▶ _EXERCISE BRIEF_:
When the word "dimensions" shows up in a line of the data below, copy that whole line.

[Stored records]
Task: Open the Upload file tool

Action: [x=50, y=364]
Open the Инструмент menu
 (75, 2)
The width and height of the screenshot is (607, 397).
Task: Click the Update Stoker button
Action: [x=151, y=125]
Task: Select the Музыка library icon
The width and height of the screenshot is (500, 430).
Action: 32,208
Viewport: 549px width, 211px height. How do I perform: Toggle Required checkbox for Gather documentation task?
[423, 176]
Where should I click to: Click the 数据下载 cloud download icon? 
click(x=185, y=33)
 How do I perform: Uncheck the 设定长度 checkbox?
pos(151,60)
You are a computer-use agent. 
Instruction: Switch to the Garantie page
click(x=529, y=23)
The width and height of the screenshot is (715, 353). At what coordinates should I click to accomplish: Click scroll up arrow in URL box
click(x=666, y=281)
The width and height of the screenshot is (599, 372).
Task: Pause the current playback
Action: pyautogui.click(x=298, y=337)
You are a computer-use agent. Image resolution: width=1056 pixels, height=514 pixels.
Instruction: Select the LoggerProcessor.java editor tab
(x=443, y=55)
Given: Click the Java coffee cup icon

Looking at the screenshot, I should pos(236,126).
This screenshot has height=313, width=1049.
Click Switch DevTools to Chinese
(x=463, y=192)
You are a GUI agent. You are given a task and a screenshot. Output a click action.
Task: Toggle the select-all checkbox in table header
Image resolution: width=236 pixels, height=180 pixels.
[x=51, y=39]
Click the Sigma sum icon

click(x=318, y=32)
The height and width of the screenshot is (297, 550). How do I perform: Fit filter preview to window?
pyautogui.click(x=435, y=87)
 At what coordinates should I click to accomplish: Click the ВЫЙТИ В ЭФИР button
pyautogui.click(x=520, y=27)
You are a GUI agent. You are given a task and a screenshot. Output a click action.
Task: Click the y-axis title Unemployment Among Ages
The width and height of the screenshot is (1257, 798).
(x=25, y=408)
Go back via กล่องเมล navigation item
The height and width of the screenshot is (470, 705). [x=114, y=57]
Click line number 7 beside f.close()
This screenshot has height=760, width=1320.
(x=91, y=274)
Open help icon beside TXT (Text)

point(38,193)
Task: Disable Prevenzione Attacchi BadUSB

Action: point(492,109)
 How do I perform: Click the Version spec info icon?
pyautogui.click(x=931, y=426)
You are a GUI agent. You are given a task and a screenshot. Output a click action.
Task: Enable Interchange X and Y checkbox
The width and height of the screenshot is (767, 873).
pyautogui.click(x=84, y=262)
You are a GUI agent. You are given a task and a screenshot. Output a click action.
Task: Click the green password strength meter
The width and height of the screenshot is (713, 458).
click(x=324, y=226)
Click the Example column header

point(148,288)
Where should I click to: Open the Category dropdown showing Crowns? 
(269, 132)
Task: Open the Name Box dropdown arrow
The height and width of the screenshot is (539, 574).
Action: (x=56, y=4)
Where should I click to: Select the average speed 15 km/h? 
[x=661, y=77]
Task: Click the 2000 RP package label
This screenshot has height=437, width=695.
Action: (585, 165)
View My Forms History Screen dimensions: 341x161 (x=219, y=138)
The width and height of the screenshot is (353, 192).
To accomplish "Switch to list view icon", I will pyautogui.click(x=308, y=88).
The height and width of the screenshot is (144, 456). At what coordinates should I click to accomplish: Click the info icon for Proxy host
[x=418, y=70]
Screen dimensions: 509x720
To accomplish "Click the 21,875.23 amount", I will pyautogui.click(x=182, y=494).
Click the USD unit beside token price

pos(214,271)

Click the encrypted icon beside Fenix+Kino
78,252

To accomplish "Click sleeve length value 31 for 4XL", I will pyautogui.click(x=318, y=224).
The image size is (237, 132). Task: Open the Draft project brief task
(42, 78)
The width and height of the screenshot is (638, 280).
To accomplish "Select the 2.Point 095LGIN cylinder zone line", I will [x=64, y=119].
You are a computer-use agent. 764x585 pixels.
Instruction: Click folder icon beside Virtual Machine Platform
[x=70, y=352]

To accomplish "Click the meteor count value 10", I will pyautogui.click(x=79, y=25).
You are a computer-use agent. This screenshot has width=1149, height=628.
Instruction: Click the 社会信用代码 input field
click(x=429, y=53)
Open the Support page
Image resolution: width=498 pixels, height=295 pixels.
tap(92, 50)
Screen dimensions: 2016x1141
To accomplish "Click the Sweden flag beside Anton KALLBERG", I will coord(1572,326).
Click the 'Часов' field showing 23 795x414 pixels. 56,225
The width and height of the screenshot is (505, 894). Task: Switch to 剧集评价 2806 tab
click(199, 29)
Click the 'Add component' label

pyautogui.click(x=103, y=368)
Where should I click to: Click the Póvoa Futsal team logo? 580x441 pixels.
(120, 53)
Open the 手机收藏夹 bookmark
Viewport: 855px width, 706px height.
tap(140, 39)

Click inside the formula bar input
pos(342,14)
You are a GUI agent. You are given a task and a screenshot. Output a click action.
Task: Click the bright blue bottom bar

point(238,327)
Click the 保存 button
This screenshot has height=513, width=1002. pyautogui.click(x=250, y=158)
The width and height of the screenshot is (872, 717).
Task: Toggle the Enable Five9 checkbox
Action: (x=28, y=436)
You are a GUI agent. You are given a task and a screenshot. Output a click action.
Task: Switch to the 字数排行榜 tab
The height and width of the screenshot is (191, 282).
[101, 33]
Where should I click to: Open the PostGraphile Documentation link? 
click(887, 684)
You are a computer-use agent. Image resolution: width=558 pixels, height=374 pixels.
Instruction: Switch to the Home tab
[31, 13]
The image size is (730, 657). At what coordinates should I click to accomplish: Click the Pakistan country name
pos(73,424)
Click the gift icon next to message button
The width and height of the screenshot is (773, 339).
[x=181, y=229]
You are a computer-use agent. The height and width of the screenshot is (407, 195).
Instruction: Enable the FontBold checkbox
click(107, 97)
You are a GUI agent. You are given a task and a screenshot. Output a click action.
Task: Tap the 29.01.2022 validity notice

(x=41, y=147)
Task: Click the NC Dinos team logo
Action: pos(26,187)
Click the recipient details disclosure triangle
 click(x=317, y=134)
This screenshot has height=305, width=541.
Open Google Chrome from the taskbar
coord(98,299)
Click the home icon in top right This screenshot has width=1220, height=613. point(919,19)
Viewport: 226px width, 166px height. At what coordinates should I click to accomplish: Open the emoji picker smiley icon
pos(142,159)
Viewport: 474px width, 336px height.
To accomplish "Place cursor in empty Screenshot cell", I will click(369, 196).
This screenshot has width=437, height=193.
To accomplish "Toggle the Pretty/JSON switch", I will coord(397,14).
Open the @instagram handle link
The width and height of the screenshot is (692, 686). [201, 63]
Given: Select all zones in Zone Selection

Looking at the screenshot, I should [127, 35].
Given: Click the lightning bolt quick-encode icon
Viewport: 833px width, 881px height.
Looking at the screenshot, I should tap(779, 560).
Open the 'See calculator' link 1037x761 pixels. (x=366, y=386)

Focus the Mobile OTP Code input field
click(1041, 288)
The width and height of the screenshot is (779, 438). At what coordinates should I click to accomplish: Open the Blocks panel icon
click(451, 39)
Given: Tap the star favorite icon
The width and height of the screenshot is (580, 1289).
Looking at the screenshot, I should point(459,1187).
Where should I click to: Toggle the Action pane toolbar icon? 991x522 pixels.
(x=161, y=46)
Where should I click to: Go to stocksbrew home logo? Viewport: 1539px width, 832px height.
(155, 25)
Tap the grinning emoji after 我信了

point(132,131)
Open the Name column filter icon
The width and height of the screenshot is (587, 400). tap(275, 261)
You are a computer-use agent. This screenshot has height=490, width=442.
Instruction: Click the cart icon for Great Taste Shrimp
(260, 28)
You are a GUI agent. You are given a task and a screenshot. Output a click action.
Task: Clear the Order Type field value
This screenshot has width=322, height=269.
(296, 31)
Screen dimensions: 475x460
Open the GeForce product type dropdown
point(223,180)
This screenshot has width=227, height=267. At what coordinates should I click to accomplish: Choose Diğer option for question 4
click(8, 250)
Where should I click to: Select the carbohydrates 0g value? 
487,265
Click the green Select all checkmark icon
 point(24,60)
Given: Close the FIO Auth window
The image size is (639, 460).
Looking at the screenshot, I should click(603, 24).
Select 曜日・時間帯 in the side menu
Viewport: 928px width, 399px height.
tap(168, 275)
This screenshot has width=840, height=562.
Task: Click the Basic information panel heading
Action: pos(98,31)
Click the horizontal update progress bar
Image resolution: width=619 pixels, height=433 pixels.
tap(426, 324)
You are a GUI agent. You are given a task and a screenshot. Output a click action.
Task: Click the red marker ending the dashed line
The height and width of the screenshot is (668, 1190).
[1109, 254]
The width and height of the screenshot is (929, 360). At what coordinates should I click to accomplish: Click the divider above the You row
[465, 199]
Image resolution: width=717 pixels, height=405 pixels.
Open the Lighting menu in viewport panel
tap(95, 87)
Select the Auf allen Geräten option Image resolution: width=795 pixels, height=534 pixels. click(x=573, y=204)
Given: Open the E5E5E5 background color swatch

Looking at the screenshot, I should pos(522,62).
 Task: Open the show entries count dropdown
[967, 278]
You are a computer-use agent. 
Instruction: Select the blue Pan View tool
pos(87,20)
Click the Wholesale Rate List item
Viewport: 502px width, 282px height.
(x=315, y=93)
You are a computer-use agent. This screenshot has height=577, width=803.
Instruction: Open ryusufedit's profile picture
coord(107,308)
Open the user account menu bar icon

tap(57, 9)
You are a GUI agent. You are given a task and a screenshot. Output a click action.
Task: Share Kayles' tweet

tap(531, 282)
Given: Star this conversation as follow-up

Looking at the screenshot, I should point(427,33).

▶ _FINAL ANSWER_:
View My Forms History Screen dimensions: 341x161 (x=219, y=138)
Screen dimensions: 509x720
Screen dimensions: 2016x1141
Screen dimensions: 475x460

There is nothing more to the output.